PRESS RILIS
Jakarta - Untuk meminimalisir tingginya angka kasus kekerasan seksual terhadap perempuan dan anak di Aceh belakang ini, sejumlah pihak diajak saling bekerja sama untuk melakukan pengawasan.
Hal itu mengemuka dalam diskusi Webinar bulanan yang digelar Badan Penghubung Pemerintah Aceh dengan tema "Upaya Pengentasan Kekerasan Seksual Terhadap Anak dan Perempuan di Provinsi Aceh", Kamis, 31 Maret 2022.
"Ini merupakan kewajiban kita bersama dalam mengawasi setiap ada kekerasan seksual baik terhadap perempuan maupun anak," kata Kepala Badan Penghubung Pemerintah Aceh (BPPA) Almuniza Kamal S.STP, M.Si, diwakili salah staff BPPA Rifky Zakaria.

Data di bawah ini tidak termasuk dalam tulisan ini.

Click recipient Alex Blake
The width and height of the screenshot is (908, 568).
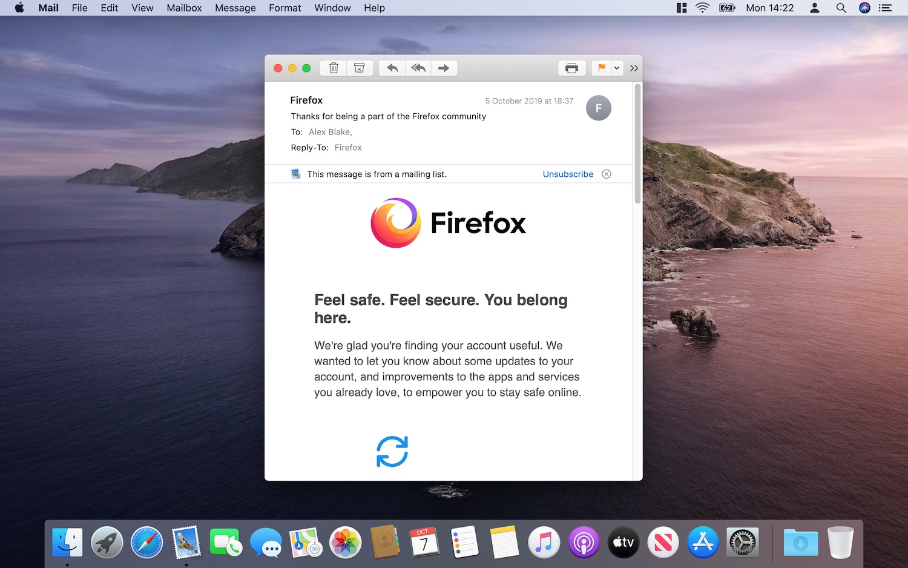click(329, 131)
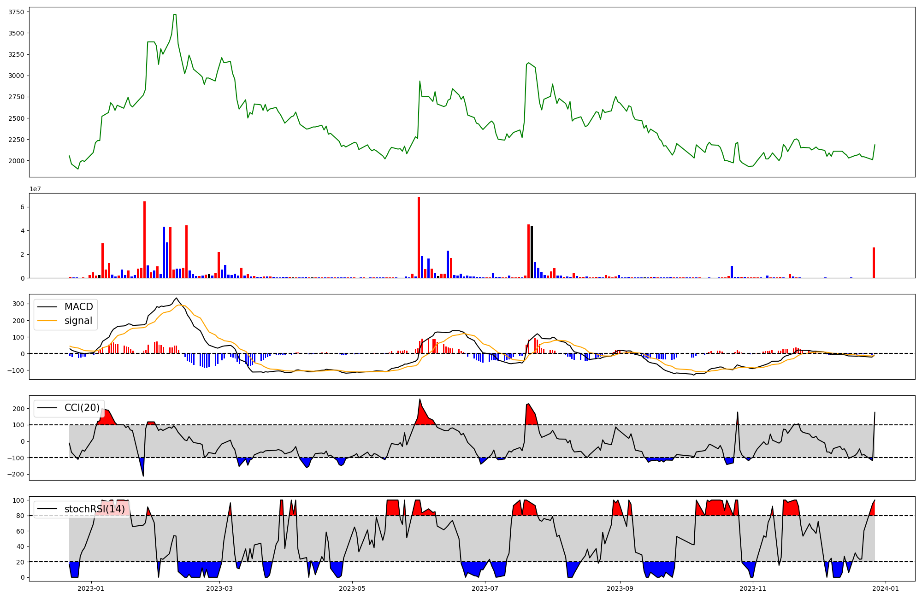This screenshot has width=922, height=599.
Task: Click the 2024-01 date axis label
Action: (x=886, y=588)
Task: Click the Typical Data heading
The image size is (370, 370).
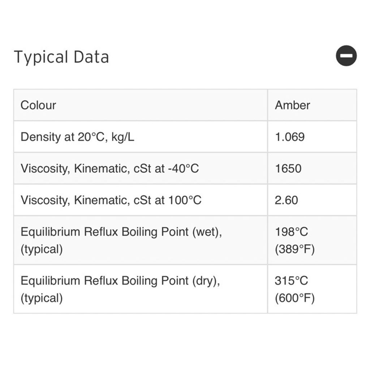Action: pyautogui.click(x=61, y=57)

Olehnya, kata dia perlu dilakukan sosialisasi, baik itu dilakukan oleh pemerintah, LSM, serta masyarakat yang mengerti terkait dengan hal tersebut.
Ia berharap pada diskusi tersebut bisa menghasilkan gagasan-gagasan baru supaya bisa mengentaskan kekerasan seksual terhadap perempuan dan anak di Tanah Rencong.

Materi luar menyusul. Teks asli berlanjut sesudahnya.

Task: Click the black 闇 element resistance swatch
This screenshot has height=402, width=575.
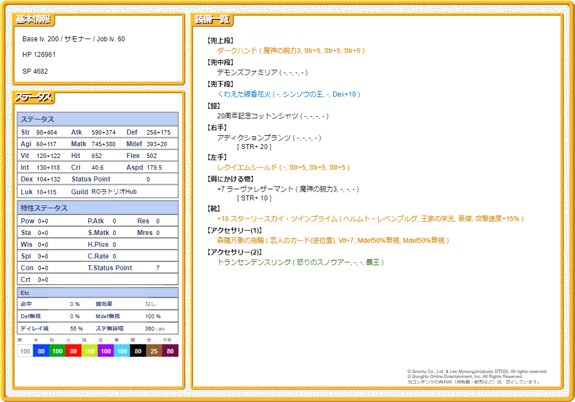Action: (x=138, y=351)
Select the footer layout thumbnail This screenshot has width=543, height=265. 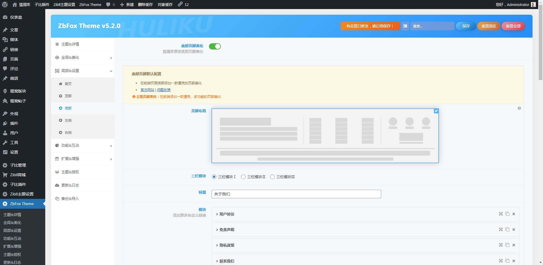pos(325,136)
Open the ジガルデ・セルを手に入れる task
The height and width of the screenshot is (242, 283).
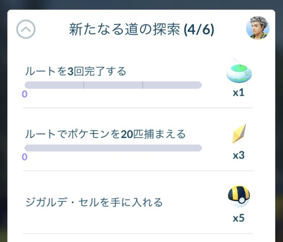[x=94, y=202]
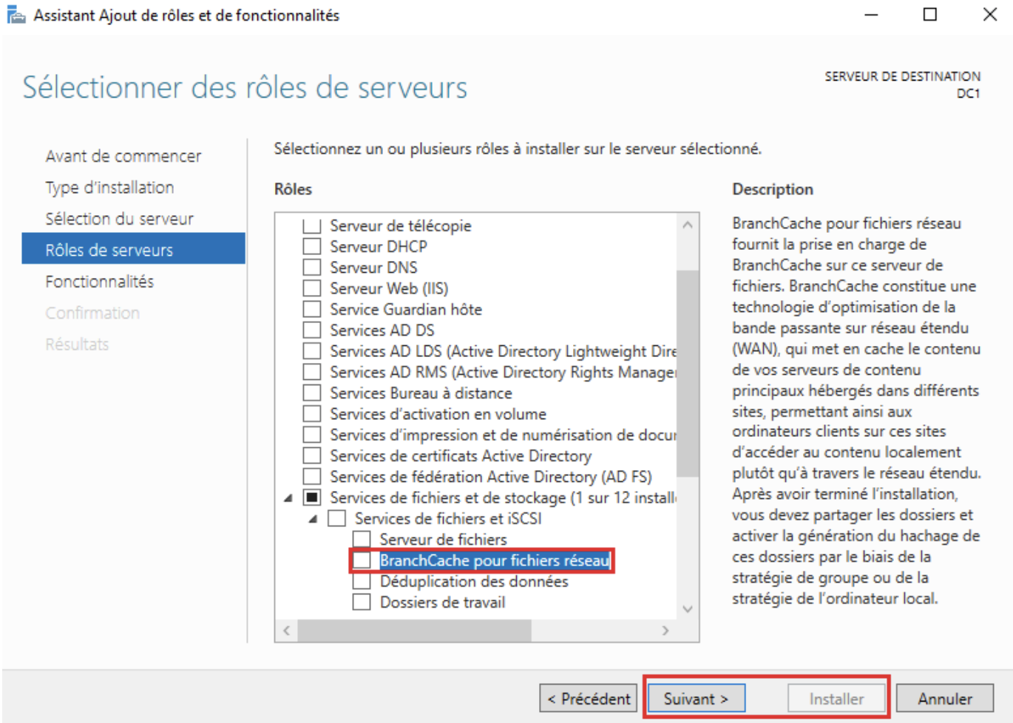Image resolution: width=1013 pixels, height=723 pixels.
Task: Collapse Services de fichiers et de stockage
Action: point(288,498)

Kepala Dinas Pemberdayaan Perempuan dan Perlindungan Anak Aceh (P3A) Nevi Ariyanti, SE mengatakan untuk menurunkan angka kekerasan seksual terhadap perempuan dan anak merupakan salah satu arahan Presiden RI.
"Karena masuk kedalam urusan pemberdayaan perempuan dan masuk dalam urusan perlindungan khusus anak," katanya.
Nevi menyebutkan, meskipun dalam laporan yang P3A terima angka kasus kekerasan terhadap perempuan dan anak mengalami penurunan dari tahun 2017-2022. Tapi ada kemungkinan cenderung naik, karena dinilai banyak yang tidak melaporkan.
"Kami meyakini kasus yang tidak dilaporkan banyak, karena budaya kita banyak pertimbangan salah satunya budaya malu," sebutnya.
Ia berharap masyarakat tidak perlu malu melaporkan kasus-kasus tersebut, apalagi kasus dengan bermain fisik yang dinilai wajib dilaporkan. Sehingga disarankan melaporkan melalui pusat pelayanan lembaga (Puspaga).
Selain itu, Nevi mengharapkan dalam pengurusan kekerasan terhadap perempuan dan anak, salah satunya meningkatkan pemahaman pemerintah aparat penegak hukum, serta masyarakat tentang pencegahan kekerasan terhadap perempuan dan anak.
"Kita terus mendorong pengentasan kasus kekerasan terhadap perempuan dan anak. Dan terakhir perempuan dan anak, korban kekerasan perlu mendapatkan perlindungan khusus dan perlu dipenuhi hak-haknya," ujarnya.
Hal serupa disampaikan Komisioner Komnas Perempuan Maria Ulfah Anshor. Dia mencatat kasus kekerasan terhadap perempuan dan anak di Indonesia cenderung mengalami peningkatan setiap tahunnya dari sejak 2012 hingga sekarang.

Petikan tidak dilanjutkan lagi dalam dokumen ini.